Reading through the disassembly, I actually found a second version of the function. It turns out that arm64 uses a slightly different instruction set. For example, the arm64 assembly uses rev32.16b v0, v0 instead. The whole function listing(which I can't make heads or tails of) is below:

_My_Function:
cmp     w2, #0
add w9, w2, #3
csel    w8, w9, w2, lt
cmp     w9, #7
b.lo    0x3f4
asr w9, w8, #2
ldr     x8, [x0]
mov  w9, w9
lsl x9, x9, #2
ldr q0, [x8], #16
rev32.16b   v0, v0
str q0, [x1], #16
sub x9, x9, #16
cbnz    x9, 0x3e0
ret

回答1:

I have successfully published several iOS apps which make use of ARM assembly language and inline code is the most frustrating way to do it. Apple still requires apps to support both ARM32 and ARM64 devices. Since the code will be built as both ARM32 and ARM64 by default (unless you changed the compile options), you need to design code which will successfully compile in both modes. As you noticed, ARM64 is a completely different mnemonic format and register model. There are 2 simple ways around this:

1) Write your code using NEON intrinsics. ARM specified that the original ARM32 intrinsics would remain mostly unchanged for ARMv8 targets and therefore can be compiled to both ARM32 and ARM64 code. This is the safest/easiest option.

2) Write inline code or a separate '.S' module for your assembly language code.

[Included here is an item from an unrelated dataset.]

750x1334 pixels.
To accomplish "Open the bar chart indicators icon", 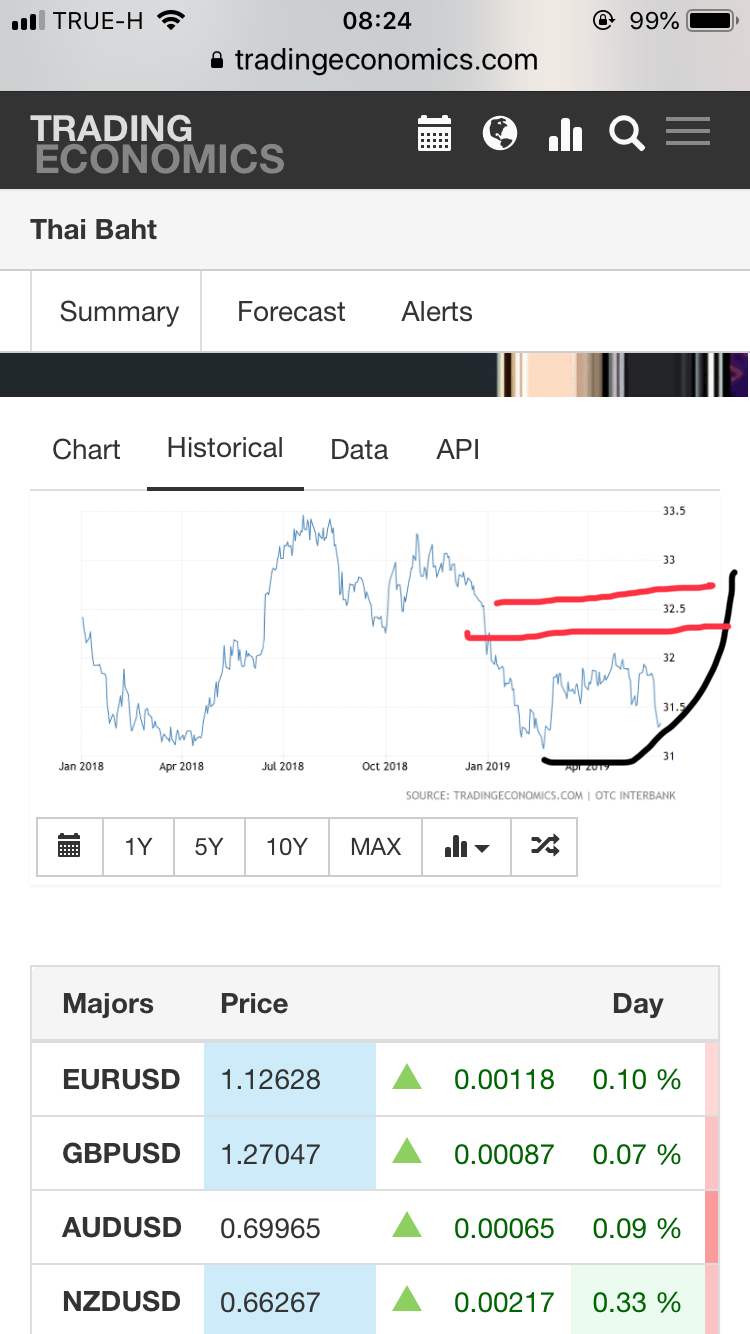I will point(565,134).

To deal with the 2 compile modes, use "#ifdef __arm64__" and "#ifdef __arm__" to distinguish between the two instruction sets.

回答2:

Intrinsics are apparently the only way to use the same code for NEON between ARM (32-bit) and AArch64.

There are many reasons not to use inline-assembly: https://gcc.gnu.org/wiki/DontUseInlineAsm

Unfortunately, current compilers often do a very poor job with ARM / AArch64 intrinsics, which is surprising because they do an excellent job optimizing x86 SSE/AVX intrinsics and PowerPC Altivec. They often do ok in simple cases, but can easily introduce extra store/reloads.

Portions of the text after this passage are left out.